Can you convert the material, from the line holding "Select the Pen" through the end of the material (both ends included), into a Markdown table with the columns Row and Material line, skipping blank lines?

#####

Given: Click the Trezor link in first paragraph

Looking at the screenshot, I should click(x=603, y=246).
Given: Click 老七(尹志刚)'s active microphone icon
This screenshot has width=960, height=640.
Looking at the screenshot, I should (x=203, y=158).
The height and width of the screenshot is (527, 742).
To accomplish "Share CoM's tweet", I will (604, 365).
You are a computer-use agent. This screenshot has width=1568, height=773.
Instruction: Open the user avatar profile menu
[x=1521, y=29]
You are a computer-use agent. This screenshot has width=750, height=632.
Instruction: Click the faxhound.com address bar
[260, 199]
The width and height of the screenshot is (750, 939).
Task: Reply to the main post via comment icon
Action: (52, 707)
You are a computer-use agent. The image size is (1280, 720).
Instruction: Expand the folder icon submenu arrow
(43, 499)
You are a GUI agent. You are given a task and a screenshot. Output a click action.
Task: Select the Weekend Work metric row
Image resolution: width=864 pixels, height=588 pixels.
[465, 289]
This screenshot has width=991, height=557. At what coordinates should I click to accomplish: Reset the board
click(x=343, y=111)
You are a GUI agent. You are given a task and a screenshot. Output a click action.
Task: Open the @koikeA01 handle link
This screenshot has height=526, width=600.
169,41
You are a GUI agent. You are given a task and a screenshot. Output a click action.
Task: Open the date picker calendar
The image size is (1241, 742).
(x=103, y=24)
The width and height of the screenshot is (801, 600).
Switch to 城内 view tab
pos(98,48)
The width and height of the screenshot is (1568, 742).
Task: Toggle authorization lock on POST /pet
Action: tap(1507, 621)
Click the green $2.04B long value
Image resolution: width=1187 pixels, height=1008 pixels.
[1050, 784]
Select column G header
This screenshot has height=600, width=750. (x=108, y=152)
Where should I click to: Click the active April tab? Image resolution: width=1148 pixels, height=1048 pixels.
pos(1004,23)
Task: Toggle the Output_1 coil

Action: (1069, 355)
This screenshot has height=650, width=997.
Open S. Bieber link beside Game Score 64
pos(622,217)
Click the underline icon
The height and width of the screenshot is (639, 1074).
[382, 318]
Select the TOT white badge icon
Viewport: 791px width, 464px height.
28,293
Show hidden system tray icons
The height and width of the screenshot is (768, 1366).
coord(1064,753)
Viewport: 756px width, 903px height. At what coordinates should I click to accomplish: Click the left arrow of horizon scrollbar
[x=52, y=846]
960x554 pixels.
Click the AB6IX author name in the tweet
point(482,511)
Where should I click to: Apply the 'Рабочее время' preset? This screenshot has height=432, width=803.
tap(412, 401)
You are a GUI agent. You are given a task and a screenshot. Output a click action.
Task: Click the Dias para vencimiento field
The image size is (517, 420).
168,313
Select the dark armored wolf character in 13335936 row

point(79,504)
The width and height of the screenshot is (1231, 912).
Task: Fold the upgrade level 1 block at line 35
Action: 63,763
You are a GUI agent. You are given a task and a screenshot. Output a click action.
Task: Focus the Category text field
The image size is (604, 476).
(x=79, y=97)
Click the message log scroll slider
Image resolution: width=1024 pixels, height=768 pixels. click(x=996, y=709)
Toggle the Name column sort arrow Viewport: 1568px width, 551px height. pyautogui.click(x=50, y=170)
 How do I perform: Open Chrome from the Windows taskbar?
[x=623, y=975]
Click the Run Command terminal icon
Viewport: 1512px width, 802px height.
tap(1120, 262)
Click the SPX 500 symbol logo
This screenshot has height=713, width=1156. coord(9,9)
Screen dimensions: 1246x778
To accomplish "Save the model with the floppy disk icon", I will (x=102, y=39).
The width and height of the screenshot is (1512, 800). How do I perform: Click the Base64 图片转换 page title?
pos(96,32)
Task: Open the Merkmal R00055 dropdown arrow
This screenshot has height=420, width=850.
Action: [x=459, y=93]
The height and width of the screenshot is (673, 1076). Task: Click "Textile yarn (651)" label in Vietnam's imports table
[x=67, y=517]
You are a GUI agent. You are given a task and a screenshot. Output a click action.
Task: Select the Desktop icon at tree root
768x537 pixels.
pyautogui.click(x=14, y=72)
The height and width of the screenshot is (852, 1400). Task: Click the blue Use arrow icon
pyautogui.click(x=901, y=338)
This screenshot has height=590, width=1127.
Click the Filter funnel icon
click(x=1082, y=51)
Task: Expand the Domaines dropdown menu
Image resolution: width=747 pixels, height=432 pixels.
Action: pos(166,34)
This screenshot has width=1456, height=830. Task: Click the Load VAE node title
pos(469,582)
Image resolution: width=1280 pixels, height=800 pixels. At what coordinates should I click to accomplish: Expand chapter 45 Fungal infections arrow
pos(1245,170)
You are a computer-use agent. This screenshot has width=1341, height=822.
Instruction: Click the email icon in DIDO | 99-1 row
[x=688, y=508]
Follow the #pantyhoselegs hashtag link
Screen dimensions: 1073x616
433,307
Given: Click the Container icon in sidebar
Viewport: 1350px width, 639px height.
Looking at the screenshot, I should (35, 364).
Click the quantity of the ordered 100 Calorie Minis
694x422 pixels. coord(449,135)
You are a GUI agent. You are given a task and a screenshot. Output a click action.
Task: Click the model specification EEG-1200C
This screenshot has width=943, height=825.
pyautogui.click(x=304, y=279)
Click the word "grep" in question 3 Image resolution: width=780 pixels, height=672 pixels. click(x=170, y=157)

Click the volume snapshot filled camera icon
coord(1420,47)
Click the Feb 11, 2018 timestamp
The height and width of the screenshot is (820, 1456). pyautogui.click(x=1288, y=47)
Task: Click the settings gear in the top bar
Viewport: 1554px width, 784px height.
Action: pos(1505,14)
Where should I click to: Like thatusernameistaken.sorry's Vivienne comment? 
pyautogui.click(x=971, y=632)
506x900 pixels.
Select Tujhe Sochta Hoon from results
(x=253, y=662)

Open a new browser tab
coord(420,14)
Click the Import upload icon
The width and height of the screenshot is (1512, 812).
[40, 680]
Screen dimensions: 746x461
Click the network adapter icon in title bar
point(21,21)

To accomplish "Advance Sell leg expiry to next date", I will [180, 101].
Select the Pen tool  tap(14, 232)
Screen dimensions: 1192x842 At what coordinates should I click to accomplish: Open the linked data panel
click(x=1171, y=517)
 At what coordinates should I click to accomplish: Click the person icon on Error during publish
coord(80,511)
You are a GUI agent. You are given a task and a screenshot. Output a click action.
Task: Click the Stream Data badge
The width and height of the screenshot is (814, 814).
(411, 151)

#####

**Task response**.
| Row | Material line |
|---|---|
| 1 | Select the Pen tool  tap(14, 232) |
| 2 | Screen dimensions: 1192x842 At what coordinates should I click to accomplish: Open the linked data panel |
| 3 | click(x=1171, y=517) |
| 4 |  At what coordinates should I click to accomplish: Click the person icon on Error during publish |
| 5 | coord(80,511) |
| 6 | You are a GUI agent. You are given a task and a screenshot. Output a click action. |
| 7 | Task: Click the Stream Data badge |
| 8 | The width and height of the screenshot is (814, 814). |
| 9 | (411, 151) |